Ismail Haniyeh, que foi chefe do gabinete político do Hamas, também foi morto por Israel  Foto: Hassan Ammar/AP

Era o caso de Ismail Haniyeh, morto em Teerã pelo serviço secreto israelense horas depois de assistir à posse do presidente iraniano, Masoud Pezeshkian, no dia 31 de julho. Três meses antes, Netanyahu autorizou um ataque que matou na Faixa de Gaza três filhos e quatro netos do líder do Hamas, quando uma nova rodada de negociações estava prestes a começar.

São provas do desinteresse do primeiro-ministro em um acordo de cessar-fogo. Netanyahu precisa da guerra para se manter no poder, não só por exigência de seus ministros mais radicais.

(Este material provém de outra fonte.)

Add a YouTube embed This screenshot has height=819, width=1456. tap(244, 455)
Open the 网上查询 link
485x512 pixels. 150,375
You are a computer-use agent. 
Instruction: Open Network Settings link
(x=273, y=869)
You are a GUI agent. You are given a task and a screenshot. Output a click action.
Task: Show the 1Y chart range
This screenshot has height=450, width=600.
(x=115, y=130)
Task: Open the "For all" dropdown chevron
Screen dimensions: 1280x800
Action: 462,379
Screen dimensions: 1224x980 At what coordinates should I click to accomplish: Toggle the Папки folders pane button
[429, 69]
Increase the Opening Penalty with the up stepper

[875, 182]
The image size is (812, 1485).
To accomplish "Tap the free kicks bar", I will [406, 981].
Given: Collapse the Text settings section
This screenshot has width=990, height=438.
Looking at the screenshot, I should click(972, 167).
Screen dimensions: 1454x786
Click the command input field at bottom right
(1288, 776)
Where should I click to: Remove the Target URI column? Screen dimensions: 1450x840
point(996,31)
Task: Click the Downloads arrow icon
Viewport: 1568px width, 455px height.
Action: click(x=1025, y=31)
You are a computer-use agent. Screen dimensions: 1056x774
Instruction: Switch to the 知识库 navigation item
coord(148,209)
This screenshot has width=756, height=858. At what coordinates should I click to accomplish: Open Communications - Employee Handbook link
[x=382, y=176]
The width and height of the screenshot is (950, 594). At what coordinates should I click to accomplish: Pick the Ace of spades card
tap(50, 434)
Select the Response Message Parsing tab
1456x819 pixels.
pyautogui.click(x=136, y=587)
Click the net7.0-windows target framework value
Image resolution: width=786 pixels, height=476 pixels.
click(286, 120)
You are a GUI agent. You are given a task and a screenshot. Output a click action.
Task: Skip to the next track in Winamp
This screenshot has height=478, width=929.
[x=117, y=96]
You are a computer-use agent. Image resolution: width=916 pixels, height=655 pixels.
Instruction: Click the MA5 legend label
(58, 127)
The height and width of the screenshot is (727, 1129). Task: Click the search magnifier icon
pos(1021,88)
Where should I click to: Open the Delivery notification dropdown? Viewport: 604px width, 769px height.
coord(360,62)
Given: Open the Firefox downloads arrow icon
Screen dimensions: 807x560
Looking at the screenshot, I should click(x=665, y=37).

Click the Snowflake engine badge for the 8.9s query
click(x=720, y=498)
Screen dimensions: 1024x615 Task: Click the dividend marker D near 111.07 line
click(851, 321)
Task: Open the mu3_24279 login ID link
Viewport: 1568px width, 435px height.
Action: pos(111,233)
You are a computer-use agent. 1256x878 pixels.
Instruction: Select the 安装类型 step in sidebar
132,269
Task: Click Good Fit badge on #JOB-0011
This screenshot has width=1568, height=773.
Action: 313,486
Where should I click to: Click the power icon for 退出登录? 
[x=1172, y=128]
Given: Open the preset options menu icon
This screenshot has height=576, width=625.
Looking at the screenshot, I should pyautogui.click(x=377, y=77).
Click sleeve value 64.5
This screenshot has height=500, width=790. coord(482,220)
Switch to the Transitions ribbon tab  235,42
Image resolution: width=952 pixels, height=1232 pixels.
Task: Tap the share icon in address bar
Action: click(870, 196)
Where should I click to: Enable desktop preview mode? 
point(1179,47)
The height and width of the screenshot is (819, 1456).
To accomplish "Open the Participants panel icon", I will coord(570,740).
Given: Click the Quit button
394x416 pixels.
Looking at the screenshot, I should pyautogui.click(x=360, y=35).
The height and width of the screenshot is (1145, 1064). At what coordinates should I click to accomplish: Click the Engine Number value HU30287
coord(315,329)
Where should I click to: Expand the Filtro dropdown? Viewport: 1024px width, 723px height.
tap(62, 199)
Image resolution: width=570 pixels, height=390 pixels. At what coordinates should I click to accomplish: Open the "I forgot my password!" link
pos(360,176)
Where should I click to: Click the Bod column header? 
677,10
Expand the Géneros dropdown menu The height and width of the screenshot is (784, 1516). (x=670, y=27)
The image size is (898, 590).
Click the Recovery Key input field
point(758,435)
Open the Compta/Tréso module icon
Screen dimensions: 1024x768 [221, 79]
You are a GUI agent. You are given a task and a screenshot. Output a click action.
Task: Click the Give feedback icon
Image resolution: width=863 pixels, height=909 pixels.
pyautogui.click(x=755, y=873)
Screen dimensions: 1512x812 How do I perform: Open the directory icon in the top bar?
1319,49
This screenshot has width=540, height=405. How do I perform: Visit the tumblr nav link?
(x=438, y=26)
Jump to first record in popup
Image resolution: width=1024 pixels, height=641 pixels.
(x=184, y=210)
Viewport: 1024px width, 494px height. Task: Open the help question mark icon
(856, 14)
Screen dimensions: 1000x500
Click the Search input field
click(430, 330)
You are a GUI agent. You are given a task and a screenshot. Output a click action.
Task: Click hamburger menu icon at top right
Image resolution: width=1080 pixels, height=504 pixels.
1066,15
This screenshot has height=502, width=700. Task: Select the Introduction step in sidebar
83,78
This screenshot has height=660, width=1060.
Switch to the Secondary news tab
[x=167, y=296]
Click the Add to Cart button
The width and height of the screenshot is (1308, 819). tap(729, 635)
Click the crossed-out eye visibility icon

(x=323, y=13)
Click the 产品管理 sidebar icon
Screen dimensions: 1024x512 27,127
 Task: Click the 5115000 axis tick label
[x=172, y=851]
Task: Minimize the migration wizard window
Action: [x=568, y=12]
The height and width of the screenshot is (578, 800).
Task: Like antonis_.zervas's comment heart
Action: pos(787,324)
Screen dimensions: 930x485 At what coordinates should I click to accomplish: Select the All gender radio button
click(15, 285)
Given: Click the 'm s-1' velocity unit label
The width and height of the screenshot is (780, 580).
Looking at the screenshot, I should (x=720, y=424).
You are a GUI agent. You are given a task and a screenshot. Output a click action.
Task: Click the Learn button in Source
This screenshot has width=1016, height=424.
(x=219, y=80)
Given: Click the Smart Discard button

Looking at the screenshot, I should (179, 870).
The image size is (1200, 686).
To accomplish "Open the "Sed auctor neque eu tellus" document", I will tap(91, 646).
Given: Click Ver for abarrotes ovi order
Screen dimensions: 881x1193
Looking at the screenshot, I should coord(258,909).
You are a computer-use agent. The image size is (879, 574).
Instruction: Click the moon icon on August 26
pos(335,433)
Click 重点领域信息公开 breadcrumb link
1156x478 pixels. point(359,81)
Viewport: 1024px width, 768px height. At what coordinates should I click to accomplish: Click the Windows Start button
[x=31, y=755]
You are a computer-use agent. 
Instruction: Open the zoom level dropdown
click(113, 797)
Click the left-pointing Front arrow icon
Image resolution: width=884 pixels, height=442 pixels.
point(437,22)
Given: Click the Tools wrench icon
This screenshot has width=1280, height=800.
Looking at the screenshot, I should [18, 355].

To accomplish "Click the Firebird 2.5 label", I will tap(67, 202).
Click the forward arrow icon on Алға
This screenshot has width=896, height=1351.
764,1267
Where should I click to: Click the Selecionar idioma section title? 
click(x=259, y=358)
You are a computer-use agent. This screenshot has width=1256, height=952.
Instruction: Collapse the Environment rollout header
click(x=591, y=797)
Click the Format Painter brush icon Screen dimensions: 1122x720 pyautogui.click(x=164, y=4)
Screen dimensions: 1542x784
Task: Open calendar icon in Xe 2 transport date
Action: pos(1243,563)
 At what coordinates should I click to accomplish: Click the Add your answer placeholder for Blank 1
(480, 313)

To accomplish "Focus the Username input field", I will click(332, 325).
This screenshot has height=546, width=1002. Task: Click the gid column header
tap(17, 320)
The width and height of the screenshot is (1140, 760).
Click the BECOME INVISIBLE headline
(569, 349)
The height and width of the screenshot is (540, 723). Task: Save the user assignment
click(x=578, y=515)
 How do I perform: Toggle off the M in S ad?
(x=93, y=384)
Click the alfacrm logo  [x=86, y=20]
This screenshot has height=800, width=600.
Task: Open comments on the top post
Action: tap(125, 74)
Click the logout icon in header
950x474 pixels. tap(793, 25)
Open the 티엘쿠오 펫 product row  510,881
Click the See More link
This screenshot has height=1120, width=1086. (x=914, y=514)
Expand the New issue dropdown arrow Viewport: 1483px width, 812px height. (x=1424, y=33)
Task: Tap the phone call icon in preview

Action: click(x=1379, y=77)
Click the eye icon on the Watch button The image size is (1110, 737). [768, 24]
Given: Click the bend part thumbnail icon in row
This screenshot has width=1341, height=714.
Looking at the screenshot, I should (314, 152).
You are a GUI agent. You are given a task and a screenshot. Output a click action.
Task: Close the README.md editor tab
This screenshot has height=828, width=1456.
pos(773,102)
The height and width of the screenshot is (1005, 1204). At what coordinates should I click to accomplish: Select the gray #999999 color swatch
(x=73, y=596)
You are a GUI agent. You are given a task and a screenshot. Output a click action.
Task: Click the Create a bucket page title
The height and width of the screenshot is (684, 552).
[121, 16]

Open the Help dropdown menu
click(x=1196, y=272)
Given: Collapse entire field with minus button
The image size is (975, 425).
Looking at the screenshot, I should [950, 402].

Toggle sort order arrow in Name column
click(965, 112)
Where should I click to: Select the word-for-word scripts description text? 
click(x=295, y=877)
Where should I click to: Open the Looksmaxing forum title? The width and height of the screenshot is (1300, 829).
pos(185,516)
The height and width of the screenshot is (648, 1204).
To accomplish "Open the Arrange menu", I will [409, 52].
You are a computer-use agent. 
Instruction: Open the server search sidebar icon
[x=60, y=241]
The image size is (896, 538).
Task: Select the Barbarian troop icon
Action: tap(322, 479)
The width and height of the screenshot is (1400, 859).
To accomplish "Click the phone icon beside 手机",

Antes do ataque do Hamas há um ano, o primeiro-ministro enfrentava os maiores protestos da história de Israel, contra a proposta do governo de retirar autonomia da Corte Suprema, na qual tramitam processos contra ele por corrupção e abuso de poder. A guerra suspendeu essa crise.

Diante da crescente revolta da população israelense com a prioridade dada à guerra em detrimento da libertação dos reféns, Netanyahu abriu novos fronts. Bombardeou o consulado iraniano em Damasco em abril e lançou uma ofensiva aérea e terrestre contra o Hezbollah no Líbano.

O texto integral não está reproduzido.